楽天ROOMに自炊関連の商品をまとめています(随時更新)。

Markdown初心者が、はてなブログをemacsで書く

 はてなブログの初心者です。これまで、はてな記法を使ってブラウザで記事を書いていましたが、エディタに慣れないのに加えて、反応が遅く、時々、書きかけの記事が飛んでしまうなどと我慢ができなくなって、はてな記法からmarkdown記法に移行し、emacsで編集することを決意しました。

 そうは言っても、markdownについては全く知らないずぶの素人です。環境構築と、はてな投稿までの流れをまとめようと思います。基本的には、emacsで編集・プレビューし、はてなブログにインポートして、はてなのWebのGUIで図の引用や体裁を整えるというフローです。

1. markdown編集環境の構築

1.1 markdown編集環境の条件

 構築する編集環境の条件は、以下の通り。

  • OSは、ubuntu (できれば、raspbianも)
  • emacsエディタで原稿が書けること。
  • 基本的な操作はCUIであること。

 調べると、いろいろと出てきますが、emacsで良く使われるのは、markdown-mode.elのようです。

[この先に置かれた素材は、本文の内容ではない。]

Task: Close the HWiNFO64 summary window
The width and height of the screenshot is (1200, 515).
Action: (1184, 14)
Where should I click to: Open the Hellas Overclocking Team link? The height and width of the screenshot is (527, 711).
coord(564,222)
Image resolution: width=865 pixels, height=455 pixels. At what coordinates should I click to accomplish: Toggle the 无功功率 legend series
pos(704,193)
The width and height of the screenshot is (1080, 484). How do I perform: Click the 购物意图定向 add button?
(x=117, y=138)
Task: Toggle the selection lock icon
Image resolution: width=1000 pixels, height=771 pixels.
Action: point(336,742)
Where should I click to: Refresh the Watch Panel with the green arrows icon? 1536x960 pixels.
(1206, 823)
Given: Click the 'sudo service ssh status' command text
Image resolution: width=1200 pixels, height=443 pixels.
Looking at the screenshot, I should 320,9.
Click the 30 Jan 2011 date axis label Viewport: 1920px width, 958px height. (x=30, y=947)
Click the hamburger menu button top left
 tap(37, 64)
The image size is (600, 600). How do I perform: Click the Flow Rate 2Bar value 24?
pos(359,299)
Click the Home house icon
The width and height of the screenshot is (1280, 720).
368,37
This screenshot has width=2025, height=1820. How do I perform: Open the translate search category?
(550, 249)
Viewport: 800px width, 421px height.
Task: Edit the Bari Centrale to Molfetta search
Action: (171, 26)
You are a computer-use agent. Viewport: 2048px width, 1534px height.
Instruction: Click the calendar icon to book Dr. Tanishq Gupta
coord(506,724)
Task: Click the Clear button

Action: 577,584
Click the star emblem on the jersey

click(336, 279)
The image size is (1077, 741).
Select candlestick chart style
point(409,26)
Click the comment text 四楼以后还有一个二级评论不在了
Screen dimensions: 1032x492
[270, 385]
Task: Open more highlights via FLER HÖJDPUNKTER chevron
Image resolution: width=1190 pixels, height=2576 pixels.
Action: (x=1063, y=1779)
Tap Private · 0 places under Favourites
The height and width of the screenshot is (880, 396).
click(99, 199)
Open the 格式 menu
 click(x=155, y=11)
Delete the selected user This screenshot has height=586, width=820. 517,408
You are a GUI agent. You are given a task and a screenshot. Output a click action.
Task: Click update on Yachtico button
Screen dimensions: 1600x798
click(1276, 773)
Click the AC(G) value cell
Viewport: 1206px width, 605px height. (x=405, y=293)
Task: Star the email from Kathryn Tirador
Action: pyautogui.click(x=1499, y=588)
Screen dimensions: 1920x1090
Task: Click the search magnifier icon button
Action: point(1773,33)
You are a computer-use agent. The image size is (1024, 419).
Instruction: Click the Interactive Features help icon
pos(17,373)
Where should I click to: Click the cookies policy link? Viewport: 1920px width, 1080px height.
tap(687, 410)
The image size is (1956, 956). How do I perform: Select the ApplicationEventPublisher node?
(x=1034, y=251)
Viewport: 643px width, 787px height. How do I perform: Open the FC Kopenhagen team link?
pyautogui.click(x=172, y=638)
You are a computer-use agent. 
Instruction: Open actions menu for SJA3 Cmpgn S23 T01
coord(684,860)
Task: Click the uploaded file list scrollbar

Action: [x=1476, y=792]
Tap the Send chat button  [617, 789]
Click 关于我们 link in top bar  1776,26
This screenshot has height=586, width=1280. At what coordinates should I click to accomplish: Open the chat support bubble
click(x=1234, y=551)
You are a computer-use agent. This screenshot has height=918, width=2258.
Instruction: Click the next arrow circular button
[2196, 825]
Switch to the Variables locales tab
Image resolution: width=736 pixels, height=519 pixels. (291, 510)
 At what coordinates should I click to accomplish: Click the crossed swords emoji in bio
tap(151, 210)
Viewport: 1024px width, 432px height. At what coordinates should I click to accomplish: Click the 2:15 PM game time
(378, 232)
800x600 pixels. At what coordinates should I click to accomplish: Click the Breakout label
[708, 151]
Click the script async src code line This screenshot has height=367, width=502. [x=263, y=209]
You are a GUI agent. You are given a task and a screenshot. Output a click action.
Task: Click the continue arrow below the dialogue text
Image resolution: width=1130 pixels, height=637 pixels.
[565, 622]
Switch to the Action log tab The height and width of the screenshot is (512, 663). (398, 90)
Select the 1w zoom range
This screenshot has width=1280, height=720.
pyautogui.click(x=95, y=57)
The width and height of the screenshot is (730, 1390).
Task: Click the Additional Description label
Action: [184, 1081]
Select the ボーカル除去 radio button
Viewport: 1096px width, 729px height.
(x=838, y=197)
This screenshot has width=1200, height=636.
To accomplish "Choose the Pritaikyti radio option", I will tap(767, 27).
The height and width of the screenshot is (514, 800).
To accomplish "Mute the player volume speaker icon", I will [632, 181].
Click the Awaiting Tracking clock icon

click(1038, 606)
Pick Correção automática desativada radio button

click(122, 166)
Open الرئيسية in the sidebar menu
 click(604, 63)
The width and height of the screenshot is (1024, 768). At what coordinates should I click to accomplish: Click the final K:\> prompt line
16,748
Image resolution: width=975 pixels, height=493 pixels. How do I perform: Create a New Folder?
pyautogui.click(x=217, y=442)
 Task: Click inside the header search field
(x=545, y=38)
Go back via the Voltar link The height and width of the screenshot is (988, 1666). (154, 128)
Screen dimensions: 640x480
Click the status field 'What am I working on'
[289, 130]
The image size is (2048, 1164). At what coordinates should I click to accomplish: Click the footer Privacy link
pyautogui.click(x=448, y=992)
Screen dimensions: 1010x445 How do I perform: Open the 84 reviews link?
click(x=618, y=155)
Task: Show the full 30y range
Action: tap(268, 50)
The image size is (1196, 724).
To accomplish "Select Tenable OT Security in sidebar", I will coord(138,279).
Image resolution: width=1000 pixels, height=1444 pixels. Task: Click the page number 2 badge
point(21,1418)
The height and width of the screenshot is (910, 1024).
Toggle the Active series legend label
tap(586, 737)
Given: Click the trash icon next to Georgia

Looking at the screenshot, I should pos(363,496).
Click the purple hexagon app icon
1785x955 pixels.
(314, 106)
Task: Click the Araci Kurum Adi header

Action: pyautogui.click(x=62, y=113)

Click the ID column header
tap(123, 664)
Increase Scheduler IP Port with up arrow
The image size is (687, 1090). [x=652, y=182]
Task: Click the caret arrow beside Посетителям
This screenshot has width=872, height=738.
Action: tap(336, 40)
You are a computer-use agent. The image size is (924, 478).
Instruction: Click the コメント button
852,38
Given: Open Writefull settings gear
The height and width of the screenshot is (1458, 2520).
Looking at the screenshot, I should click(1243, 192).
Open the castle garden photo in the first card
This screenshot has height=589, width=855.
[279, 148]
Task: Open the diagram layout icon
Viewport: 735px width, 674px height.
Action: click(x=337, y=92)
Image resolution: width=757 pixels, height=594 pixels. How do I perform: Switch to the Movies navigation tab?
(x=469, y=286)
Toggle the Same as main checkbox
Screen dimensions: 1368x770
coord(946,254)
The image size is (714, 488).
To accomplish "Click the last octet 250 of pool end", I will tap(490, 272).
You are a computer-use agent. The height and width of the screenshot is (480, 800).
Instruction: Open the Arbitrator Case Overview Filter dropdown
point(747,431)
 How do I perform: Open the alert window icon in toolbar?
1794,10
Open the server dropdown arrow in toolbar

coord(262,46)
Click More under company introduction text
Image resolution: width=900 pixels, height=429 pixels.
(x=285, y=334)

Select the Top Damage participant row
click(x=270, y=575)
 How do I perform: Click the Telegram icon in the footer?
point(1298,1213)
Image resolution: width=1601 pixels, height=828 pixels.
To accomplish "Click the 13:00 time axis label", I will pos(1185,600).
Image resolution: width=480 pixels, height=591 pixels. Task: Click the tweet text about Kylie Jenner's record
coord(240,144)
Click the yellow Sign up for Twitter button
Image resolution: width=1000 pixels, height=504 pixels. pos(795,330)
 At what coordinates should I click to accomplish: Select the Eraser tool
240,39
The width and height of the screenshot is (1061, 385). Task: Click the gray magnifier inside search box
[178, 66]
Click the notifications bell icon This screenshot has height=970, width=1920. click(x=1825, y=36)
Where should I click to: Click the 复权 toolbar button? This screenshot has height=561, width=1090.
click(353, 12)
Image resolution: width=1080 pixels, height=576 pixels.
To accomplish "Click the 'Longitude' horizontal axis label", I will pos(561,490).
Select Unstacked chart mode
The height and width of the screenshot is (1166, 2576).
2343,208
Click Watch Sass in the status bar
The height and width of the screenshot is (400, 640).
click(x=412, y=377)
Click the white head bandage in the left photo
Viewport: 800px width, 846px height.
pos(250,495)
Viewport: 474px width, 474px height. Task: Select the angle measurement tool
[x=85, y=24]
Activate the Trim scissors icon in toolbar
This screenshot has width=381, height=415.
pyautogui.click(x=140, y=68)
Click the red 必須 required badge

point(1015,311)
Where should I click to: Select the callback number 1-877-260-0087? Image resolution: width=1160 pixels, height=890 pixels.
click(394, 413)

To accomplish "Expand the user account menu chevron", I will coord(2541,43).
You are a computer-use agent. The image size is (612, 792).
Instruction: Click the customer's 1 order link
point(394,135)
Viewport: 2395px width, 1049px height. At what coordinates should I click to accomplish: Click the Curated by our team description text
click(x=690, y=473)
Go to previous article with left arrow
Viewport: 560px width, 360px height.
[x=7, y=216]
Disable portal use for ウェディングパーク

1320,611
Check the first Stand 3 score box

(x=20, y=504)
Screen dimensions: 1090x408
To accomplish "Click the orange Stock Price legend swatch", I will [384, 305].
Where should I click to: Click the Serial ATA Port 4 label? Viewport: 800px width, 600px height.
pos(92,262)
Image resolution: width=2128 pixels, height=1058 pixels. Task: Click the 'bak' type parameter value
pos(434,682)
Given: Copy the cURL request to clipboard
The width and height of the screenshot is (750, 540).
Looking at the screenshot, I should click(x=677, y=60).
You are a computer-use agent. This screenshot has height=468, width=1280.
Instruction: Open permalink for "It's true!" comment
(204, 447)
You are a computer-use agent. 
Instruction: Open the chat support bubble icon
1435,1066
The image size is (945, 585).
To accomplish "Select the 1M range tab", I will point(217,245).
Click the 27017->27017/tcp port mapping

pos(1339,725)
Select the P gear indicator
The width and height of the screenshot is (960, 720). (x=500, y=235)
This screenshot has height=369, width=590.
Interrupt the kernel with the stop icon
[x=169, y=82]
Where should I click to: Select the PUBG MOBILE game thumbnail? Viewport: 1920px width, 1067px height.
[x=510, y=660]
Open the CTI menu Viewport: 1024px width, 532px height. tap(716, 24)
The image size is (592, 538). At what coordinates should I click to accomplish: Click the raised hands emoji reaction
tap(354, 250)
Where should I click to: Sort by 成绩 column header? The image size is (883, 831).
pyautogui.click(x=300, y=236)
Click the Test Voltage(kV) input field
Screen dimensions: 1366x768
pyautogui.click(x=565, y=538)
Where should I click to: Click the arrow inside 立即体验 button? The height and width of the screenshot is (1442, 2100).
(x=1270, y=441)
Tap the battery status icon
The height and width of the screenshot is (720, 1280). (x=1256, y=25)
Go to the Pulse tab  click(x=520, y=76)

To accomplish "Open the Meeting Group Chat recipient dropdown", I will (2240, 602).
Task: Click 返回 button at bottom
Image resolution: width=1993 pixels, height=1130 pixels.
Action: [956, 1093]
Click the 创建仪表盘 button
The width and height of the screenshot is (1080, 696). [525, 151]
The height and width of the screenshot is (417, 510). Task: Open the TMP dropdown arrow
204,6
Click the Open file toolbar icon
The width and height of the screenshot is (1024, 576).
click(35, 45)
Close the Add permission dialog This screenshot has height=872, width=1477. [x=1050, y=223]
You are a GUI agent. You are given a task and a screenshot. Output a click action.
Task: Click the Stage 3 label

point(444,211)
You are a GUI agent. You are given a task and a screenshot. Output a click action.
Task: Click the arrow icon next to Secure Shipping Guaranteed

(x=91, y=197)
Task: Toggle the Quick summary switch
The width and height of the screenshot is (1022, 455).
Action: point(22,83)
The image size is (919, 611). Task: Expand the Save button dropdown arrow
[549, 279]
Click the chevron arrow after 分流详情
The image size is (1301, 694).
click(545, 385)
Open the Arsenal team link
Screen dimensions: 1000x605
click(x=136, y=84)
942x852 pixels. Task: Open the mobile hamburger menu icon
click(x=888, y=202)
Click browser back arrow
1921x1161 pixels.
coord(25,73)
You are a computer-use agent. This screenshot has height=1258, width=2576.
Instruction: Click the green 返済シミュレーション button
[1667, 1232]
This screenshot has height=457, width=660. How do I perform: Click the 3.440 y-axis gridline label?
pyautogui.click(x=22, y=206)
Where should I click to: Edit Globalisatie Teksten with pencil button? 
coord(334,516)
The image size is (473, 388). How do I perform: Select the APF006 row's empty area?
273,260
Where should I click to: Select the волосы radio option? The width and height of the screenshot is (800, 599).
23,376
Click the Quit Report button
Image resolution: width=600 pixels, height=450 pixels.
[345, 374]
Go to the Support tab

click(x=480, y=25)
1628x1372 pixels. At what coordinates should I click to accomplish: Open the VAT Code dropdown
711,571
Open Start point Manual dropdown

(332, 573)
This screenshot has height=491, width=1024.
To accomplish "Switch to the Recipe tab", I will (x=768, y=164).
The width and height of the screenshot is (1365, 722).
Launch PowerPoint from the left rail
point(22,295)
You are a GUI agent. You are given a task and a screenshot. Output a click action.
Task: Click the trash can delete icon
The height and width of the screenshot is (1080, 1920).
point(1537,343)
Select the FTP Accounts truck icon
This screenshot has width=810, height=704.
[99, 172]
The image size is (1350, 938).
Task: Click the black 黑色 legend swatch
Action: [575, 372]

 markdown-mode.elの公式ページ: http://jblevins.org/projects/markdown-mode/

 今回は、ubuntuの15.10にmarkdown-mode.elをインストールして、この記事 を書きました。

1.2 markdown-mode.elのインストール

 ubuntuのレポジトリにmarkdown-modeがないかと調べてみると、 emacs-goodies-el パッケージに入っていました。よって、apt-getでインストー ル。

$ apt-cache search markdown-mode
  emacs-goodies-el - Miscellaneous add-ons for Emacs
$ apt-cache show emacs-goodies-el | grep markdown-mode
  markdown-mode - major mode for editing Markdown files;
$ sudo apt-get install markdown emacs-goodies-el

 markdown-mode.elのバージョンは、2.0(2013-3-18)でした。最新 の2.1(2016-01-09) に比べると少し古いバージョンですが、凝ったことをする わけではないので、十分でしょう。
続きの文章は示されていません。